▶ [RECORDS PROVIDED]:
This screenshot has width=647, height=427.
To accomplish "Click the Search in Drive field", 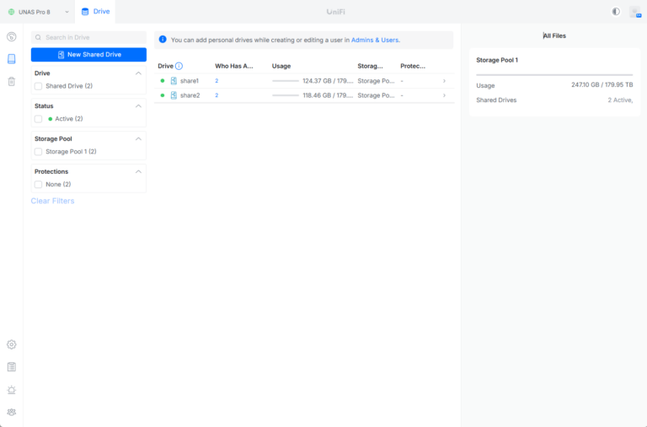I will tap(88, 37).
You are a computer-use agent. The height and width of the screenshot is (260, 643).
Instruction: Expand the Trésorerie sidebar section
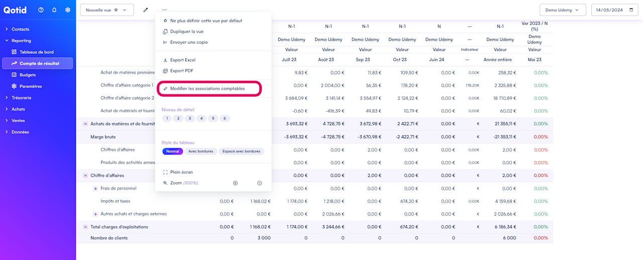(22, 98)
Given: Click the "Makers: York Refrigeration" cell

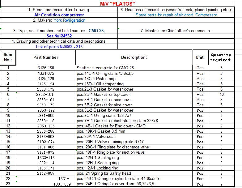Looking at the screenshot, I should point(59,20).
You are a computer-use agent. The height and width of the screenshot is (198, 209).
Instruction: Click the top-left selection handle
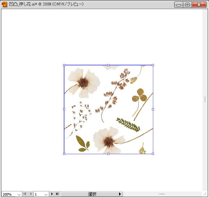(64, 65)
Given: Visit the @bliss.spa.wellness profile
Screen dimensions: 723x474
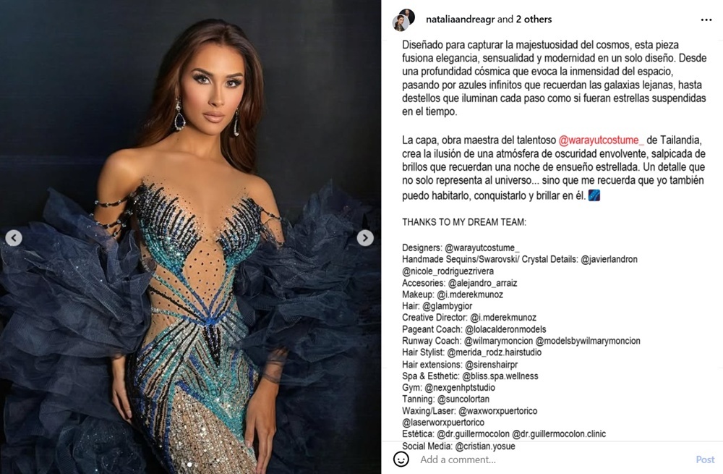Looking at the screenshot, I should [x=500, y=376].
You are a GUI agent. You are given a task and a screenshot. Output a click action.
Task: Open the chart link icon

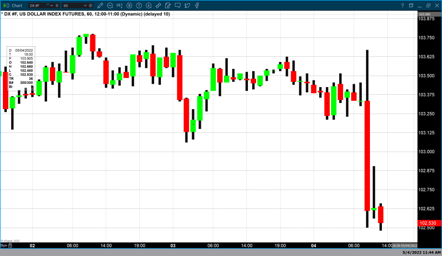157,5
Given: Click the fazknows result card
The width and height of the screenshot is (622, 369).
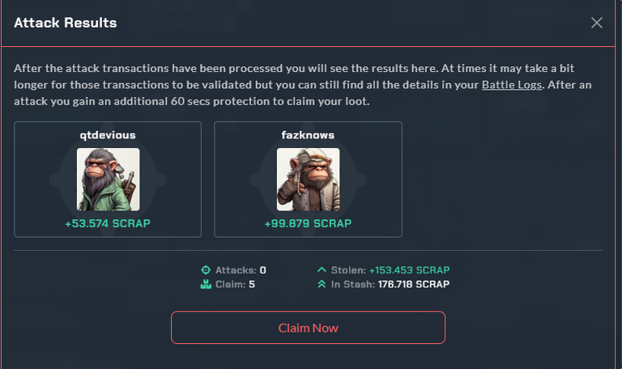Looking at the screenshot, I should 309,180.
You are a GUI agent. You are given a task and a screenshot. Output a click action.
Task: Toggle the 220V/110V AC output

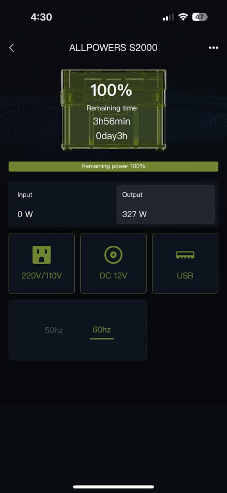[x=42, y=263]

▶ [HOW TO COMPLETE THIS TASK]:
Show each line of the listing that holds the string "computer".

▶ [YOUR SOLUTION]:
You are a computer-use agent. The height and width of the screenshot is (260, 643).
You are a computer-use agent. The height and width of the screenshot is (198, 209).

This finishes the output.